Abstractions like this can often give you a new perspective on a tricky
problem. <http://www.graphpad.com/curvefit/local_minimum.htm>

------
madhouse
Depends on what I get stuck on, and how bad it is.

Taking a break to clear one's head can help a lot. I also found that
postponing the problem, and doing something completely unrelated allows my
subconciousness to dream up an idea.

If the situation permits, seeking help from fellow team members (possibly
combined with one or more of the above) should also be a routine.

There's also the sitting down, rephrasing the problem, the current status -
preferably to someone who has no clue about it, but can listen well. A plush
toy works wonders: by systematically going over the whole thing, to an
audience who doesn't have a clue, one might just see the problem from a
different angle, which in turn has a good chance of giving one a new good
idea.

------
skowmunk
few times when the days were very long and I kept banging my head without a
solution, getting a bit of rest helped - was surprised how easy I got the
solutions the next day ( I think fatigue was a factor there).

Another thing I have learnt to do and found to be very helpful - surround
myself with a lot of good and relevant books.

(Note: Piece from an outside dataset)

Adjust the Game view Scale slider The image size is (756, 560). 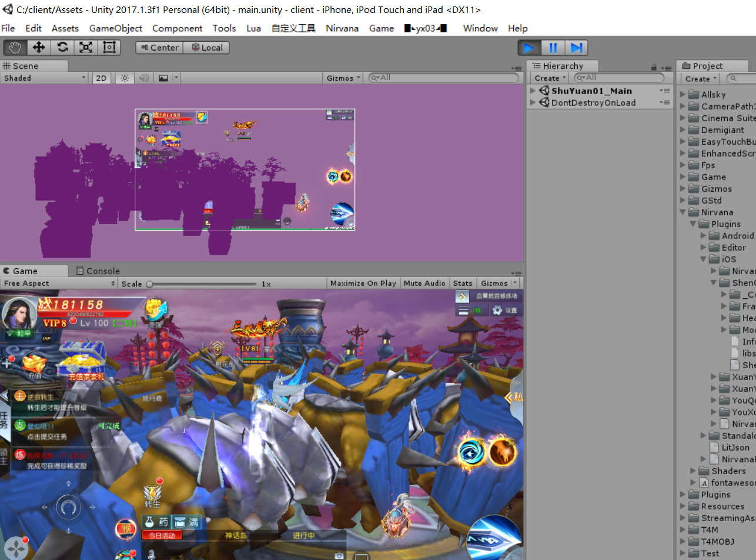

Around 70% of my programming solutions, I get from the net, the other 30% from
books. Quite often (at least for me), the books also help me to figure out
what to ask on the net.

These, just in addition to the other very good suggestions in the comments.

------
manicbovine
I find it helpful to work out some very specific test cases, trivial examples,
or counter-examples.

------
andrewtbham
and as a side note... amazon aws web support is totally worthless. all they do
is give you the most general link possible about a topic.

------
newlost
goto bed, let dream to help me out.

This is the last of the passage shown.